At Justia, we mourn the passing of Apple co-founder Steve Jobs, a technical genius, marketing wizard, and superstar par excellence.
Most lawyers are familiar with at least a few Apple products. They play with them outside of work, and may be fortunate enough to use them in their practice.
Law firms can learn a thing or two from Apple:
Do An Outstanding Job For Your Clients
Litigators who’ve been around the courthouse have probably heard the adage, “you’re only as good as your last client.” If you don’t do well by that client, word can get around, no matter how much time, energy, and effort you put into their matter.
Apple embodies that belief with all its products. If your iPhone or computer doesn’t work, the company knows that you are likely to have some pretty negative thoughts about this experience, and even consider switching to another company’s products.
If your client complains to you, they are much more likely to complain to family, friends, and colleagues too. That’s not good for business.
Never Forget the Details
To Apple, there are no ‘small’ things. Their products are designed to work together seamlessly and flawlessly. Every component has a place in the grand scheme.
The same is true for the contracts lawyers write, the oral arguments they make in court, and the painstaking research they do for their clients. Every paragraph, every bullet point, and every case must have a reason for being there. If not, clear your head, and try again and again until you get it right.
Be a Brilliant Salesperson
Steve Jobs was a brilliant salesman. When he introduced a new product, consumers worldwide waited anxiously for Jobs to tell them what they needed. By the time he was halfway through his keynote speech, people already knew that they wanted the new Apple product.

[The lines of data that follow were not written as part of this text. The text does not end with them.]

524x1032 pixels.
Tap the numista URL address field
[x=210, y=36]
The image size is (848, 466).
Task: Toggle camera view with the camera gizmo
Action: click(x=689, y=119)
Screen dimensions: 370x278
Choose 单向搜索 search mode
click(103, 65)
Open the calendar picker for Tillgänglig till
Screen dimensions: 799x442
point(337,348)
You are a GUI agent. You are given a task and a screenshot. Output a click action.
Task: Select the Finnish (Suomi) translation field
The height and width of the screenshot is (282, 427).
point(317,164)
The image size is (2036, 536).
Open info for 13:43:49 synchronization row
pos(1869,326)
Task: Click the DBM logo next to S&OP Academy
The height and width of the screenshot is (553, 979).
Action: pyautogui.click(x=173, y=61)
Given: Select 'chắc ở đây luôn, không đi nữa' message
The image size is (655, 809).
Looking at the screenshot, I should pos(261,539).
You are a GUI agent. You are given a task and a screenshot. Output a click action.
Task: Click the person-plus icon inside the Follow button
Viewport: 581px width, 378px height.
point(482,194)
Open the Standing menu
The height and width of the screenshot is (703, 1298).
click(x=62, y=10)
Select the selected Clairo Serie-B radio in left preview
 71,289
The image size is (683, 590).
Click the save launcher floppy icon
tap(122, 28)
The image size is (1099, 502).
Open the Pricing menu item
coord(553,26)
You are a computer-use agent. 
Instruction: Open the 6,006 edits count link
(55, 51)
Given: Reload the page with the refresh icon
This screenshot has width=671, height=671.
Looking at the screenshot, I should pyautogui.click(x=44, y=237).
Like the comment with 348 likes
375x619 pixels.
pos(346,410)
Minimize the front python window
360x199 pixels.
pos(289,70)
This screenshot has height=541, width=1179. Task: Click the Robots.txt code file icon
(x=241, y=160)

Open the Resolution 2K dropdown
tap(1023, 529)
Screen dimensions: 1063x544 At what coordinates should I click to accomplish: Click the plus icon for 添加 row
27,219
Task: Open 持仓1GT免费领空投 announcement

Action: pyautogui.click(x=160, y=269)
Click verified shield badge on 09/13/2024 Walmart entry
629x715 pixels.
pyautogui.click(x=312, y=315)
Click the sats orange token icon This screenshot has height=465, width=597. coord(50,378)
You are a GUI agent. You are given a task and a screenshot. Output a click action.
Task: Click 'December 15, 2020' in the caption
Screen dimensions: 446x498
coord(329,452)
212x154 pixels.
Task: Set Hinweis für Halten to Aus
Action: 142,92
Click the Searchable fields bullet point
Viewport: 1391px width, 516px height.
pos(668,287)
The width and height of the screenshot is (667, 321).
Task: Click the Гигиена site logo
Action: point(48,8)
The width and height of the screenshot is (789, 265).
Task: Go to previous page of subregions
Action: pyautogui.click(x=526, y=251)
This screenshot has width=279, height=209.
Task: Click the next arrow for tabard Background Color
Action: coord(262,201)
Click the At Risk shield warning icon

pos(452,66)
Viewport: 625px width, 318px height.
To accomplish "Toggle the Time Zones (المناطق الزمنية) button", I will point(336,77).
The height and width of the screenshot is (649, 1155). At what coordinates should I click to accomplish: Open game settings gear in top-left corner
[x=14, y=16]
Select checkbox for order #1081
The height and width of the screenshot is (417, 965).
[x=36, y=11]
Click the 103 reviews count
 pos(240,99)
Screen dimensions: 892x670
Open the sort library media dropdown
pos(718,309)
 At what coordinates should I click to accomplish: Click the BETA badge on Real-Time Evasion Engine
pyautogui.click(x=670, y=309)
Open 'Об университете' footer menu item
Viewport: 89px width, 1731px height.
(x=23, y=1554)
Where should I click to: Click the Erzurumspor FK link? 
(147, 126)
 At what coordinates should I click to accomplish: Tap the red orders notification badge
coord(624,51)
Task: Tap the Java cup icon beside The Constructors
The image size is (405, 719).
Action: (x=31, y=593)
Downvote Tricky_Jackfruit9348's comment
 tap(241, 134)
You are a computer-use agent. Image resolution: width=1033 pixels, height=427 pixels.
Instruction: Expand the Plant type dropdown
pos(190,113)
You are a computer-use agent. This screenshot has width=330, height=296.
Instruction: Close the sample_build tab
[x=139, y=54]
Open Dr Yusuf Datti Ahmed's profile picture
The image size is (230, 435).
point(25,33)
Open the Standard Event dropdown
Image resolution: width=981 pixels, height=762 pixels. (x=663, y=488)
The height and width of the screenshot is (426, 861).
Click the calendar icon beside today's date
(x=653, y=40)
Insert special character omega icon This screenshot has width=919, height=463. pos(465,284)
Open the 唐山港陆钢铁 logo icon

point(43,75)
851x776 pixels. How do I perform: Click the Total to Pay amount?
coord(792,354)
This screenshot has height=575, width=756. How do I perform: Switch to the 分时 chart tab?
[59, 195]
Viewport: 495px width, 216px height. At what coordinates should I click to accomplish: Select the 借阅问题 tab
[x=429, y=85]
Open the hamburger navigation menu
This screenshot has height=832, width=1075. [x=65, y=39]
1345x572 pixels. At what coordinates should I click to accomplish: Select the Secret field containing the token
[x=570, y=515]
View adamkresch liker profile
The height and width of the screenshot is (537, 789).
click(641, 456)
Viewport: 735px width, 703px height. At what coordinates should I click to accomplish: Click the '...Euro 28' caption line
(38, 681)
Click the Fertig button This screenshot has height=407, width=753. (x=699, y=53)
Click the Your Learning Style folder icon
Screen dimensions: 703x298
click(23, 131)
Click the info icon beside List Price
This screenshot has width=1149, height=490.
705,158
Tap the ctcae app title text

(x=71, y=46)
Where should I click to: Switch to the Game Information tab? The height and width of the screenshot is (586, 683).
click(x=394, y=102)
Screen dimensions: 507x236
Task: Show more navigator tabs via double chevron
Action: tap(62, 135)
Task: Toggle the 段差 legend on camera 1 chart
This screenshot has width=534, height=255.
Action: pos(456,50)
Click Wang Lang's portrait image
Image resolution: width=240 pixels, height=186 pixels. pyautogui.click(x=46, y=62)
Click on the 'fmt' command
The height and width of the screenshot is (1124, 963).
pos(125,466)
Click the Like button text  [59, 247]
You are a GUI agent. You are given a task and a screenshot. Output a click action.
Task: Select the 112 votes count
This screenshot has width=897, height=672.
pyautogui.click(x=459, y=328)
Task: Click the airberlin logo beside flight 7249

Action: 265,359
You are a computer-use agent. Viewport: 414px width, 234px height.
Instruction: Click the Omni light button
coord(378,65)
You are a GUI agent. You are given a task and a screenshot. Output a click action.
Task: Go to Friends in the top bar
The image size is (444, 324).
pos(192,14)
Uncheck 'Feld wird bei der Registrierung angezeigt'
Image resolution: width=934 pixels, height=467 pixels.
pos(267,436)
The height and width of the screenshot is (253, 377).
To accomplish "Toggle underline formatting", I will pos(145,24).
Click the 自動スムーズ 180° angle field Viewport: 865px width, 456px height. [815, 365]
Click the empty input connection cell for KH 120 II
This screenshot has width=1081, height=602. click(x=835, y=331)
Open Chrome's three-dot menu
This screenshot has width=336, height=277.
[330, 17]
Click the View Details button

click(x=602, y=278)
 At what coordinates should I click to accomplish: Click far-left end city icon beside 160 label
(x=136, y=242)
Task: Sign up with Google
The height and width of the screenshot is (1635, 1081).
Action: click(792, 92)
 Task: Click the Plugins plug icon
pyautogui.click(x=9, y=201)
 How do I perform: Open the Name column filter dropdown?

A lawyer’s ability to sell their legal services is equally as important. Potential clients frequently contact you at a critical time in their lives: a loved one was seriously injured; they just learned that their spouse is unfaithful; they face drunk driving charges; their boss is sexually harassing them; or they fear losing their home.
Potential clients want a lawyer who listens to them, has experience, and can talk with them in a language they understand. That means no legalese. You need to convince them that your legal services have extraordinary value.
Can you explain to clients how you helped them save time, money, or protected their legal rights? Practice doing it in the mirror. If you can’t convince yourself, you’ve got some work to do.
Do What You Love, and Do It Exceptionally Well
Apple never made telephones, but when they finally decided to, they made what may be the best smartphone ever. Why the delay? They didn’t want to simply do what other companies did. That’s just not the Apple way.
Lawyers, take note: you shouldn’t take every case that walks in the door. Some will have legal merit, but many will be of doubtful value. Others may require so much time that they would detract from your obligations to existing clients.
Apple’s ‘Think Different‘ ad campaign is legendary. Lawyers need to think outside the box too (while staying within the law). “Because the people who think they are crazy enough to change the world, are the ones who do.”